__Task description__. If a line in the data holds the string "table", list it.

Supplied material Start Marker

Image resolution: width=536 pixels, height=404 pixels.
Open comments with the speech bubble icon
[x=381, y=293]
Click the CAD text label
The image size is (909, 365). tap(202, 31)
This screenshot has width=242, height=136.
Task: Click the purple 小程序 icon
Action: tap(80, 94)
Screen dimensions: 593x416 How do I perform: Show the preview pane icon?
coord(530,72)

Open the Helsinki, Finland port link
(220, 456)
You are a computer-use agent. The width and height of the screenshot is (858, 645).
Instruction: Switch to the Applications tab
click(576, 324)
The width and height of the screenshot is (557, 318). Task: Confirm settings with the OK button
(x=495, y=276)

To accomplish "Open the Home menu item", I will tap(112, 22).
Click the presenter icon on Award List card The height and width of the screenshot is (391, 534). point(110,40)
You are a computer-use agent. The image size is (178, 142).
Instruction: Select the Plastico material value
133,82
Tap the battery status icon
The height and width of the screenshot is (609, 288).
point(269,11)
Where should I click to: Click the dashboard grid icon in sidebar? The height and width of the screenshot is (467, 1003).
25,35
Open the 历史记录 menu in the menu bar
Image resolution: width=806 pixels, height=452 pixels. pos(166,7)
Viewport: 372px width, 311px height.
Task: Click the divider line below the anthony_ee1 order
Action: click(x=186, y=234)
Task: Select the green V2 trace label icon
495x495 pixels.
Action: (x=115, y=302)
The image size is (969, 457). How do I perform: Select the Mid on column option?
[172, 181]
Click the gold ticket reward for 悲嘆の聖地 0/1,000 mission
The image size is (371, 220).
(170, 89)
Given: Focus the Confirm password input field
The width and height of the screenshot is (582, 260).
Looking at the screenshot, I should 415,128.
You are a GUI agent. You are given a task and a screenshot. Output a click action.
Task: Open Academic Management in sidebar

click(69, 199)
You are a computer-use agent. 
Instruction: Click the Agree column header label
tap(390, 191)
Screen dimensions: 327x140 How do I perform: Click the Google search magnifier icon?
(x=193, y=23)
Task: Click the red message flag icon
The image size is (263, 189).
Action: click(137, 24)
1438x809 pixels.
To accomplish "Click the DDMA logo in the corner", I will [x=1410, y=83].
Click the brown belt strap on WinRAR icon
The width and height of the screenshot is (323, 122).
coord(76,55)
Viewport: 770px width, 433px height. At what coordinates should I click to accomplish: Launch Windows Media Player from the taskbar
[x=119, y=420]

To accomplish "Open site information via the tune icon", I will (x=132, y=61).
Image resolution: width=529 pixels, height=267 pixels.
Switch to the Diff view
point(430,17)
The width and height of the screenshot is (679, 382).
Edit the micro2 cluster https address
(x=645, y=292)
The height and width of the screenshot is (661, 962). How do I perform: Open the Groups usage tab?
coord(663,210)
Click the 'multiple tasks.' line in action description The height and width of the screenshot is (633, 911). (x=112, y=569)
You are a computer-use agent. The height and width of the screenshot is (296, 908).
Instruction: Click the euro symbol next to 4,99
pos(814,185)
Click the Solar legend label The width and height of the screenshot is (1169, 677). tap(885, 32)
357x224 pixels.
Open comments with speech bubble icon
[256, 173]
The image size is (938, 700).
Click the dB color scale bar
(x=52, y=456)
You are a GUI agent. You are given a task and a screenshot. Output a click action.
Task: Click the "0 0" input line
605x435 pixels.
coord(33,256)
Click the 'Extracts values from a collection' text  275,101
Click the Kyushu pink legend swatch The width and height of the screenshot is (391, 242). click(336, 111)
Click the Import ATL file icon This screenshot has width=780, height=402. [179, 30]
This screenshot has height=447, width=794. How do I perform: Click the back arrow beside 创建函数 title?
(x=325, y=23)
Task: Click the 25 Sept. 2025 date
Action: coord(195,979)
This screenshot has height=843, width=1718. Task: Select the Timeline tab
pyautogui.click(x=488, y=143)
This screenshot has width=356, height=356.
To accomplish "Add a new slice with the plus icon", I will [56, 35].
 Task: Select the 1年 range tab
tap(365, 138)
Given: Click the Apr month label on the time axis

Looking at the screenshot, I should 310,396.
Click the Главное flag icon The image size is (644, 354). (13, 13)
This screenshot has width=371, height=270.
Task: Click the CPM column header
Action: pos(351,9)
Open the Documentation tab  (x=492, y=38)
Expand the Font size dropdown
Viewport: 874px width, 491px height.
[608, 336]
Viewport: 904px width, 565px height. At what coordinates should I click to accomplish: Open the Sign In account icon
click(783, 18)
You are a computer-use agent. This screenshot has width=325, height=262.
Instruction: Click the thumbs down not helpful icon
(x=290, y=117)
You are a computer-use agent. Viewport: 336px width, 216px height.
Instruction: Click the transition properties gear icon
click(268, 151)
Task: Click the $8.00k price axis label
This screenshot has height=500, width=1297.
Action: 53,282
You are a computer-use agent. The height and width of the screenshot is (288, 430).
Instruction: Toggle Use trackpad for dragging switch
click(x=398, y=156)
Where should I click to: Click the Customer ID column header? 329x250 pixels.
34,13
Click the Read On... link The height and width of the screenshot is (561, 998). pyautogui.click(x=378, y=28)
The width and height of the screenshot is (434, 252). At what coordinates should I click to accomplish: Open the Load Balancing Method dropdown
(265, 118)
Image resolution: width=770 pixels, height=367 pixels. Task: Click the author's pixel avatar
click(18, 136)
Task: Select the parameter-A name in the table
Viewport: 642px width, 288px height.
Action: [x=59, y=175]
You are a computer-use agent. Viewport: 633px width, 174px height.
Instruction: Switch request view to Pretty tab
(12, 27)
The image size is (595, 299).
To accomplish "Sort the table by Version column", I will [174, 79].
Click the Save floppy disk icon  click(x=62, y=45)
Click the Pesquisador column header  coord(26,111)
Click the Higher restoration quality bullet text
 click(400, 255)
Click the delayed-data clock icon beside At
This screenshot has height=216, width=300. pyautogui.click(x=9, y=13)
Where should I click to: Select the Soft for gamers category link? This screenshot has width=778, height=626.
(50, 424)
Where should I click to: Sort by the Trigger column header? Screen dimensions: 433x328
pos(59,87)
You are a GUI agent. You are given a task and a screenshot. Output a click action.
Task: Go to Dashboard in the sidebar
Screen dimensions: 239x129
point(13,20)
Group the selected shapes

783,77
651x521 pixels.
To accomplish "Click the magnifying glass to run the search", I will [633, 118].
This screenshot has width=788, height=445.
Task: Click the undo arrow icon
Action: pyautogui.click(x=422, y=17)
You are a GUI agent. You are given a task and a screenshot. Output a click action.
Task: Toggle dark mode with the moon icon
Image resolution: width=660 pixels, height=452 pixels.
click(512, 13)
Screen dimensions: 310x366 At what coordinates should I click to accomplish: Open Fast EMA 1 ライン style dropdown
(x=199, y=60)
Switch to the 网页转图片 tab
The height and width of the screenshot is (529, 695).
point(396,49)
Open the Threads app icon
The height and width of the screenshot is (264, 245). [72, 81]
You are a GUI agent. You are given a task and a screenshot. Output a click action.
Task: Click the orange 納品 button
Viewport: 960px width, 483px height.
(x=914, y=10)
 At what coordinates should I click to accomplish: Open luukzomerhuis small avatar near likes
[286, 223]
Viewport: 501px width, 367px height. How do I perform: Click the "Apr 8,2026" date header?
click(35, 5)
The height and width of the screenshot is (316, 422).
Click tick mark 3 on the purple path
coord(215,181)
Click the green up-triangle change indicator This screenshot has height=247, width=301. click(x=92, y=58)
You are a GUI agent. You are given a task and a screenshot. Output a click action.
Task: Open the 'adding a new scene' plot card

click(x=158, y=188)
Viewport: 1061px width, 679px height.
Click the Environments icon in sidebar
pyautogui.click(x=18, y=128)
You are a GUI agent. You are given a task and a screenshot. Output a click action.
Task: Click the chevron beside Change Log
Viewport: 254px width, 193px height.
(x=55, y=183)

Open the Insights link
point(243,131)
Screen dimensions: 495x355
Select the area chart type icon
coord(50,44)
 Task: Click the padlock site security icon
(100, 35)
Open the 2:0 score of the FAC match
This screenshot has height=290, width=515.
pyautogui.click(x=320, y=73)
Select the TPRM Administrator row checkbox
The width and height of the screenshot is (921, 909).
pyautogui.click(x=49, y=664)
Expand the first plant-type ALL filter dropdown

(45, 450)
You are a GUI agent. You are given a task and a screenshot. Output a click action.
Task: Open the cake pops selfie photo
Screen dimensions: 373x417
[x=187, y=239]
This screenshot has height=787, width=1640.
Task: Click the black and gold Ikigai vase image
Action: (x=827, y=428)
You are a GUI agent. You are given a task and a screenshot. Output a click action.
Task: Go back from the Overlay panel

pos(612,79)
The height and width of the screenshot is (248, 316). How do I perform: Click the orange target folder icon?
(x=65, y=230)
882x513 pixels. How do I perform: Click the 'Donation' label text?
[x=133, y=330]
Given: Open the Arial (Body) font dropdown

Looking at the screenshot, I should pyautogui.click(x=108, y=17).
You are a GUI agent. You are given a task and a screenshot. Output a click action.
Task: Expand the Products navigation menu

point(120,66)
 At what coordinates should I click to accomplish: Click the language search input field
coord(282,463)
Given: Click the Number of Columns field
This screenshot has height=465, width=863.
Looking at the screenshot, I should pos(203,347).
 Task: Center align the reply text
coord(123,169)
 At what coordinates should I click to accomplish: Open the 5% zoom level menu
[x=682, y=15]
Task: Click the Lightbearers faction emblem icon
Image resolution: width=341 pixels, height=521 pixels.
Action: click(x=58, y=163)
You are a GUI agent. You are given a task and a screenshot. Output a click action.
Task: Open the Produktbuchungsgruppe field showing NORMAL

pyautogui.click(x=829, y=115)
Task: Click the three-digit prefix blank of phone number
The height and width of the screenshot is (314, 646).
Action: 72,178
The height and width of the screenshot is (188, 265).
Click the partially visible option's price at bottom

Supplied material End Marker

__Result for this task__.
Task: Select the parameter-A name in the table
To accomplish "Sort the table by Version column", I will [174, 79].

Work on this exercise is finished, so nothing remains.